Presented at the AAAI 1995 Spring Symposium Series: Empirical Methods in Discourse Interpretation and Generation. March 27-29, Stanford University.

A Discourse Analysis Approach to
Structured Speech

Lisa J. Stifelman


MIT Media Laboratory
20 Ames Street E15-352
Cambridge, MA 02139
lisa@media.mit.edu

Abstract

Given a recording of a lecture, one cannot easily locate a topic of interest, or skim for important points. However, by presenting the user with a summary of a discourse, listening to speech can be made more efficient. One approach to the problem of summarizing and skimming speech has been termed "emphasis detection." This study evaluates an emphasis detection approach by comparing the speech segments selected by the algorithm with a hierarchical segmentation of a discourse sample (based on [Grosz & Sidner 1986]). The results show that a high percentage of segments selected by the algorithm correspond to discourse boundaries, in particular, segment beginnings in the discourse structure. Further analysis is needed to identify cues that distinguish the hierarchical structure. The ultimate goal is to determine whether it is feasible to "outline" speech recordings using intonational and limited text-based analyses.

Introduction


Researchers are currently attempting to determine ways of finding structure in [Grosz & Hirschberg 1992] [Hawley 1993] , summarizing [Chen & Withgott 1992] , and skimming [Arons 1994a] speech and sound. Speech is slow, serial, and difficult to manage--given a recording of a lecture, one cannot easily locate a topic of interest, or skim for important points. We are forced to receive information sequentially, limited by the talker's speaking rate rather than our listening capacity. By presenting the user with a summary or overview of the discourse, listening to speech can be made more efficient.

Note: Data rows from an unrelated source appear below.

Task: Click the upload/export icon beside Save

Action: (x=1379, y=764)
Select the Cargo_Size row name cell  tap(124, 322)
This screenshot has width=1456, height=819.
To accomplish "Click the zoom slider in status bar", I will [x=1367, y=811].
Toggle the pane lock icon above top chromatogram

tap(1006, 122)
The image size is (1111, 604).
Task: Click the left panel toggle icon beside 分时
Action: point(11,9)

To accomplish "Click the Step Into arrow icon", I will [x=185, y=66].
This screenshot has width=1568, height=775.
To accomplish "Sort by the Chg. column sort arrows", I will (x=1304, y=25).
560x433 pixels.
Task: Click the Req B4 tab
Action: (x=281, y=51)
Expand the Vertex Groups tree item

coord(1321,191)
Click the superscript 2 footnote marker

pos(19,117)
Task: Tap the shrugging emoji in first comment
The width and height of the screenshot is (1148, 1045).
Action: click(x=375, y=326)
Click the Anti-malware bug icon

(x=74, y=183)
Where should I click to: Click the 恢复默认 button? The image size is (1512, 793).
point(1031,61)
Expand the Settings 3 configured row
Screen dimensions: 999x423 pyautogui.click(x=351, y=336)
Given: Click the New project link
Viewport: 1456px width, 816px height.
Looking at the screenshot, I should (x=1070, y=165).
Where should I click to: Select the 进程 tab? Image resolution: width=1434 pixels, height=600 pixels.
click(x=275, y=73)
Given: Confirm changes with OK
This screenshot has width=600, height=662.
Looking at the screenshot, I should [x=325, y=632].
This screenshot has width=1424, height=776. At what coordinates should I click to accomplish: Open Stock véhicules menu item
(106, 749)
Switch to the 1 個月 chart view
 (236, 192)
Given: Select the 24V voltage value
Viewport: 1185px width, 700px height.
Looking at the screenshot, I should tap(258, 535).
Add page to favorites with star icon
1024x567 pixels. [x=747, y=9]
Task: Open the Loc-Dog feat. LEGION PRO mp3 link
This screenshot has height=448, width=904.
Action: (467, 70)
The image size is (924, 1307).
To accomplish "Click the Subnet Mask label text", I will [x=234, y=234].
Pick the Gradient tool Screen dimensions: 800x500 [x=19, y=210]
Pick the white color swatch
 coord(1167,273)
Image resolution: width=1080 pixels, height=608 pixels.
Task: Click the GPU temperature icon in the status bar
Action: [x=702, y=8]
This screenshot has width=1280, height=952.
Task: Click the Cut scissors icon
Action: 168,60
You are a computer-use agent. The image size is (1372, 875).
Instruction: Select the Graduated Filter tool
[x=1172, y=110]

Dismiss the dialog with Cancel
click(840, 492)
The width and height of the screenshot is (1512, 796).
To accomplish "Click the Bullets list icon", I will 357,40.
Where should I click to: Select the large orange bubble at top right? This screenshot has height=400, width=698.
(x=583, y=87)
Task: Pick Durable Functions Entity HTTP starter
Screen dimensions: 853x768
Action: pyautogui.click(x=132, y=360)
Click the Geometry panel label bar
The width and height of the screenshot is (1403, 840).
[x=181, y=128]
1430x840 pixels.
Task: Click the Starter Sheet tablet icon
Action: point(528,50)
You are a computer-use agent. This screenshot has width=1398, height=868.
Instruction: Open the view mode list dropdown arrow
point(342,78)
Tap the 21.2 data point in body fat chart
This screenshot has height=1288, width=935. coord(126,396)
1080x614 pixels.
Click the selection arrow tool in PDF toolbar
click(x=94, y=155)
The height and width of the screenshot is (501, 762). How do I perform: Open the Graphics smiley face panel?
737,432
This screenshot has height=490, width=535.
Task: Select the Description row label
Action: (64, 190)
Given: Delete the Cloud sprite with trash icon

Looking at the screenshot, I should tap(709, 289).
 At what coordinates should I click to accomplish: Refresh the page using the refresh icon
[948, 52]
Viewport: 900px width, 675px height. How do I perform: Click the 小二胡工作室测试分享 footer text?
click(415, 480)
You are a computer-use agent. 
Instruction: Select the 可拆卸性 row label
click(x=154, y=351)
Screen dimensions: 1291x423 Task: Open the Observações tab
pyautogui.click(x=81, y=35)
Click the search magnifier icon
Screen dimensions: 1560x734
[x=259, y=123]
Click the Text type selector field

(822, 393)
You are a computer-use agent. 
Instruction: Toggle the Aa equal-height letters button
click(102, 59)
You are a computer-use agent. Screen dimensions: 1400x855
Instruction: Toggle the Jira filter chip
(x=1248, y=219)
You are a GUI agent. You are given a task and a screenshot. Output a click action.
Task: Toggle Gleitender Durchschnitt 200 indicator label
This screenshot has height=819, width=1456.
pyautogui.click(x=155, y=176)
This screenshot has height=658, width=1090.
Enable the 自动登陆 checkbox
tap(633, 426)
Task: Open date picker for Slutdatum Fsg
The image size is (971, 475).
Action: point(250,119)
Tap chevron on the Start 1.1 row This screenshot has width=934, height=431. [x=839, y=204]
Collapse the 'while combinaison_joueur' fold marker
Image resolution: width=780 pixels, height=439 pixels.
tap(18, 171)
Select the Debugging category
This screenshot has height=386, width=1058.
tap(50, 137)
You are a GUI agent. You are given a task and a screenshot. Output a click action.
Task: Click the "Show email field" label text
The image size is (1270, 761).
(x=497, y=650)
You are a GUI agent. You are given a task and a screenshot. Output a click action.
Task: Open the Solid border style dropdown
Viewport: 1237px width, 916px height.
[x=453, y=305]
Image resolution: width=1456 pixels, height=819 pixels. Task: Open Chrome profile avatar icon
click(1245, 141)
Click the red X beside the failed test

One approach to the problem of summarizing and skimming speech has been termed "emphasis detection" [Chen & Withgott 1992] . This approach uses prosodic cues (e.g., pitch, energy) for finding "emphasized" portions of audio recordings. Chen and Withgott [Chen & Withgott 1992] use speech labeled by subjects for emphasis to train a Hidden Markov Model. Arons [Arons 1994a] performs a direct analysis of the speech data rather than using a train and test technique. In both cases the final result is a selection of emphasized segments--indices into the speech corresponding to the most "salient" portions. A limitation of this work is that the structure of the speech is not identified--while salient segments are determined, the relationships among them are not.

This study evaluates Arons' emphasis detection approach by comparing the speech segments selected by the algorithm with a hierarchical segmentation of the discourse (based on [Grosz & Sidner 1986] ). By incorporating knowledge about discourse structure, speech summarization work can be expanded in two significant ways. First, techniques are needed for determining the structure and relationships among speech segments identified as salient. Secondly, better methods can be developed for determining the validity of the results. Currently, evaluation is difficult since there is a lack of a clear definition of "emphasis" or what constitutes a good audio summary. Discourse structure provides a foundation upon which emphasis detection and structure recognition algorithms can be evaluated.

Method

Subjects


A single discourse sample was segmented by two people according to instructions devised by Grosz and Hirschberg [Grosz & Hirschberg 1992] . Both segmenters were experienced at labeling discourses using these instructions.

Discourse Sample


The discourse sample is a 13 minute talk by a single speaker about his interests and current research. The talk is not interactive--he is only interrupted twice to answer brief clarification questions.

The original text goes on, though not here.